Corren los meses entre febrero y septiembre. Natalia dice que no ha pasado mucho nuevo desde que nos vimos por última vez. Acto seguido enumera. Tengo una visa nueva, una que me permite estar en Alemania por dos años más. Voy a aprender alemán. Sigo jugando al vóley. El otro día en un festival de baile saqué un segundo lugar en una competencia a nivel Berlín, a fin de agosto viajé a otro festival en Barcelona. En el verano me fui a Italia, Grecia y Albania, donde conocí a la familia de mi pololo. Fue «entrete» salir de la Unión Europea y entrar en Albania y saber que aún así estamos en Europa y que la realidad puede ser tan distinta. Hubo falta de idioma porque la familia de mi pololo no habla inglés; el comentario de la mamá fue que yo tenía piernas de coca-cola y que eso era un buen indicio. No sé lo que significa, se ríe. 

Natalia sigue trabajando en limpieza, dice que ahora tiene muchos más clientes, también que tuvo que subir sus precios porque, qué onda, ¡todo está súper caro, po! A fin de año viajará por tres meses a Chile.
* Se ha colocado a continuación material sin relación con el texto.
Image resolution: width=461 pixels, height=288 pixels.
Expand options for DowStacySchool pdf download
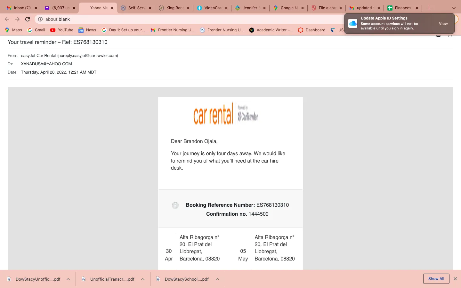217,279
Se metió al gimnasio. Es muy interesante. Me puse un poco obsesionada con comer sano y todo y he bajado siete kilos. Es decir: ahora Natalia compra suplementos alimenticios, consulta a un nutricionista, tiene personal trainer.
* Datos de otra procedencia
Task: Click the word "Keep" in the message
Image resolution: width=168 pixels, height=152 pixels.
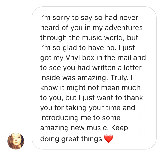Action: click(119, 128)
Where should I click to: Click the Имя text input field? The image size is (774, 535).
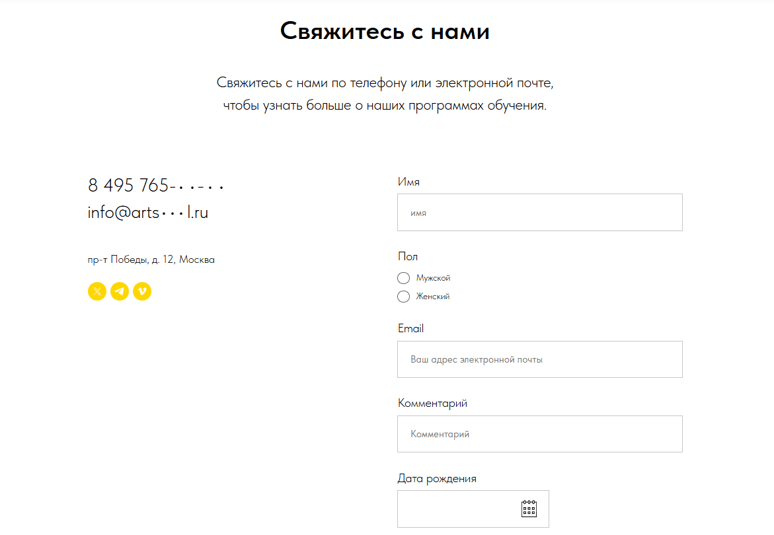539,213
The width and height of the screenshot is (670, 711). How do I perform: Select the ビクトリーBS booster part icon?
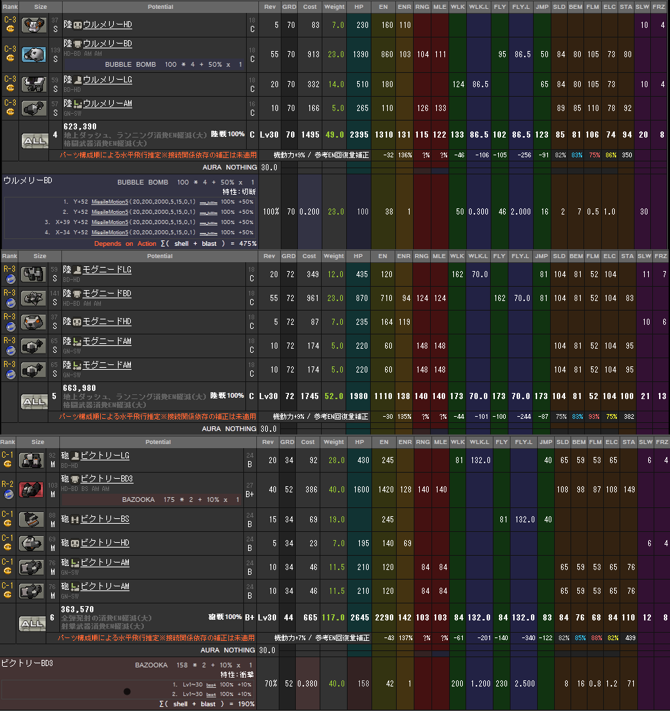point(31,519)
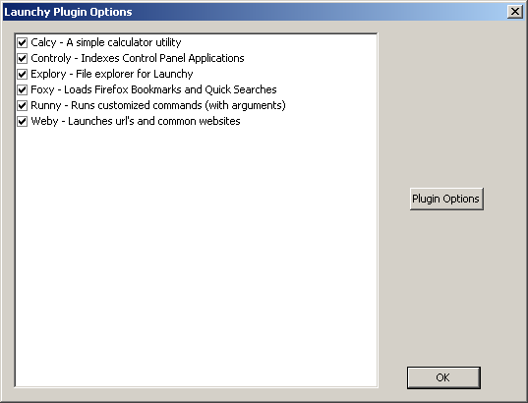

Natalia está dudando de si, al volver de Chile, se quedará o no en Berlín. Creo que no soy una persona para Berlín. Estoy viendo de irme a vivir a Aachen. Es una ciudad chica, como me gusta a mí. Es tranquila, es joven. Pero está en el aire. Ese es mi proyecto, aunque también quiero estudiar, pero a veces me digo que tengo treinta y dos, treinta y tres años, que qué voy a estudiar. Esa montaña rusa de sentimientos. Que lo voy a hacer y luego que no, que no quiero hacer nada, que mejor me voy a Tailandia a abrir un bar en la playa y ser feliz.

EPÍLOGO

el viaje y el pasaje – la esencia de lo pasajero – ser una privilegiada al final de la fila

Viajar, habíamos dicho. Pero, ¿es Natalia una viajera, en el sentido estricto de la palabra? ¿O una pasajera? Pasajera de países y de experiencias: atraviesa de manera más o menos temporal, más o menos contingente, una serie de lugares y de vivencias, de personas y de escenografías, dejándose moldear por lo nuevo. Natalia es, como tantos y tantas otras, una latinoamericana en tránsito, de visa en visa y con un horizonte a la vez abierto y ceñido. Su manera optimista de afrontar cada nuevo desafío contrasta a veces con su realidad incierta, justamente transitoria.

En sus palabras:

–Creo que es mi esencia. Obvio que tengo días bajos en los que quiero mandar todo a la mierda, pero estoy aquí trabajando en limpieza y ganando mucha más plata que la que gana mi pololo, que es fisioterapeuta. Tengo una casa que tiene calefacción. Estoy al final de la fila, pero aún así tengo muchos privilegios. Llevo siete años viajando y viviendo en distintos países. Pero sí: ser inmigrante es difícil; no tener un pasaporte que te permita ser libre o decidir dónde quieres vivir es difícil. Aún así he tenido mejor vida que en Chile. Ver todo de manera negativa sería muy egoísta de mi parte.